Would you be less upset if they called it "The re-architecture" instead of coming up with a convenient name for the new way of doing things?
IMHO there is a basic error they're making, which is to do all of this in one product. When they have two internal architectures sharing one interface, the overall scope bloats up, which leads to some miserable UX.
With most game projects, the point is to ship them once and then start anew with the next one - long-term maintenance isn't the primary decision driver, and the games for which that is the case are rather exceptional and sit at the top end of the business - they can afford to keep around the staff dedicated engine work for the long run. The majority of users in contrast are equally as likely to welcome clean breaks as they are to despise them; as long as the previous engine has the proverbial lights kept on, there isn't an issue.
>IMHO there is a basic error they're making, which is to do all of this in one product.
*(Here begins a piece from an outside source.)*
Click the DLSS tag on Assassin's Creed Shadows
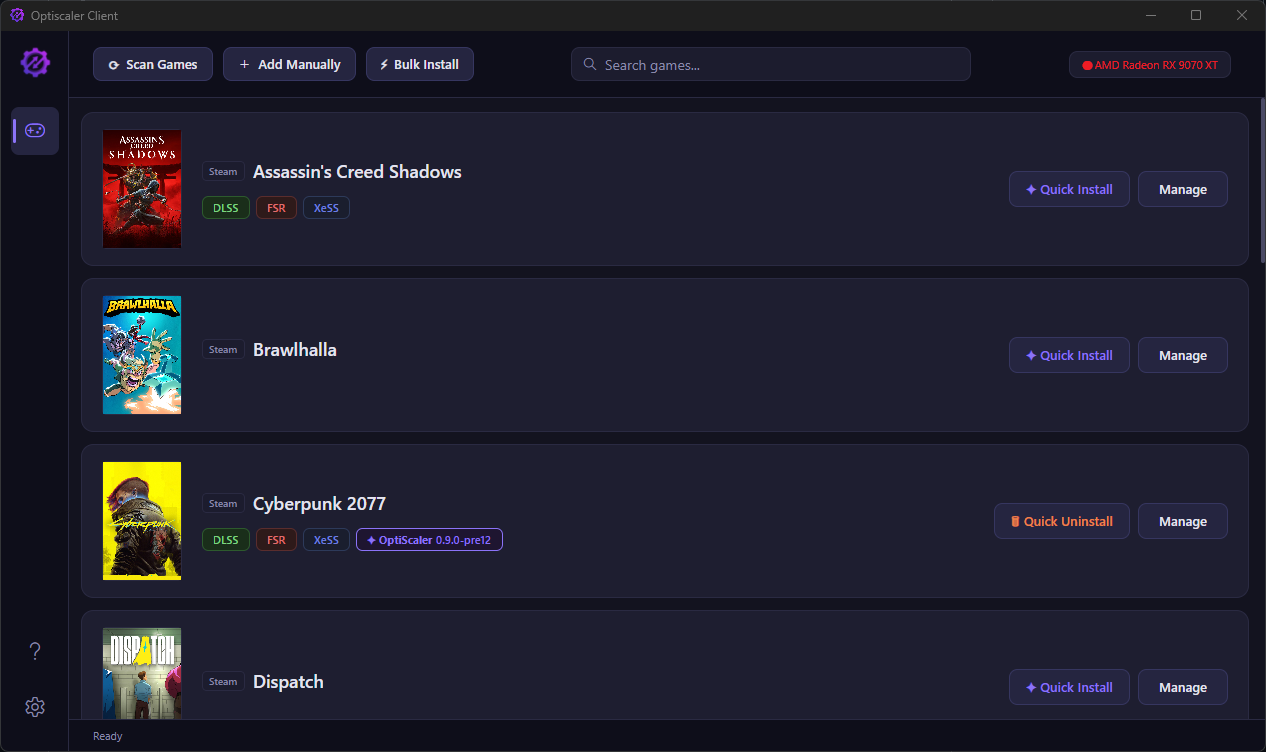 point(226,208)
If they were to start from scratch, DOTS would be missing so much functionality that it wouldn't really be useful. By essentially using the strangler pattern, they are allowing people to get access to the newer architecture immediately, and then gradually adding more and more over time. Eventually, years from now, they will completely replace the old architecture. I'm sure there will be some version of what you're talking about here
>as long as the previous engine has the proverbial lights kept on
with the old architecture.
> long-term maintenance isn't the primary decision driver, and the games for which that is the case are rather exceptional and sit at the top end of the business
That's less the case these days with plenty of indie games produced by very small teams that are in early access release/development cycles for years. It's also very common to reuse existing codebases for new games.
>The majority of users in contrast are equally as likely to welcome clean breaks as they are to despise them; as long as the previous engine has the proverbial lights kept on, there isn't an issue.
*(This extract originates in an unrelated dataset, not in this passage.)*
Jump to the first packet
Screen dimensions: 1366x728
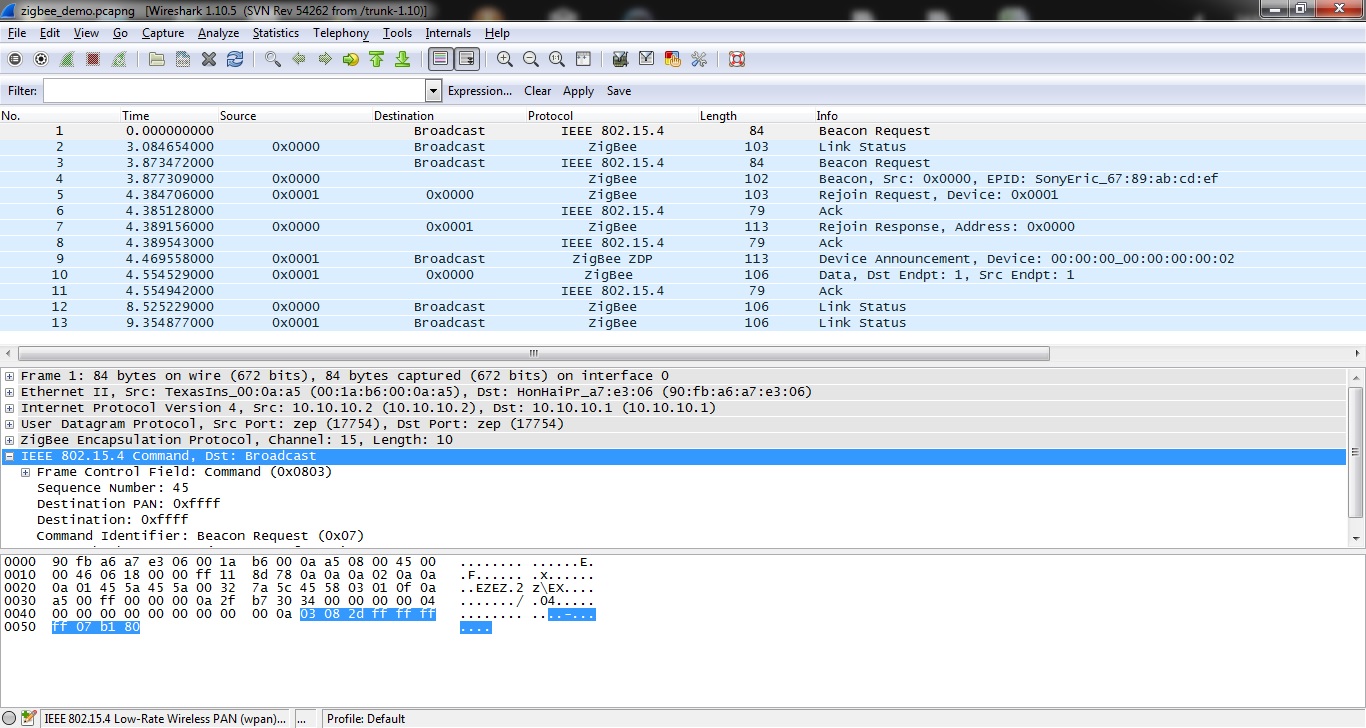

The outcry over Unity abandoning the old way of doing things is pretty loud. Many people use Unity for multiple projects, and they get mad when Unity makes big changes that invalidate their knowledge, which is one reason Unity is making the changes so slowly.
An almost constant criticism of Unity that I hear is that it's "too slow", that games made with it run slower than what their visuals would suggest. This has been such a common criticism of Unity for so long. So I don't think it's solely a response to requests from AAA studios either. My impression is that the current Unity model just doesn't scale by default (as in, yes it can be made to work but it's not the default and you'd be fighting with the architecture to do it). Or perhaps a much better way of saying it is that the default Unity architecture encourages less-experienced developers to write slower code. I've heard them say that "performance by default" is a goal for DOTS in a number of talks.
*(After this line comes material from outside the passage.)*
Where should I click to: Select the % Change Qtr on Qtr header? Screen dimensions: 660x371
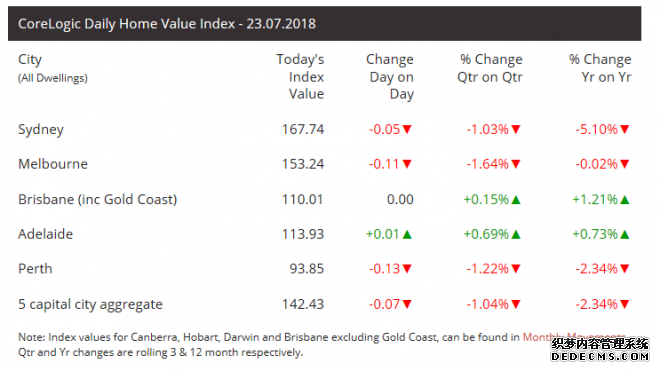[x=490, y=68]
Though the Blender situation is a little different. Blenders main competition are paid software. While Unity and Unreal are technically paid too, many users can use them "for free" for the most part.
Unity and Unreal are both foraying into non-gaming applications like Cinema, and whatever the word is for working with architectural programs/formats. Might be an opportunity for Godot to stay focused and gain mind share that way?
I know Unity is under a bit of an upheaval right now with their engine architecture and it's putting a lot of strain on it's userbase.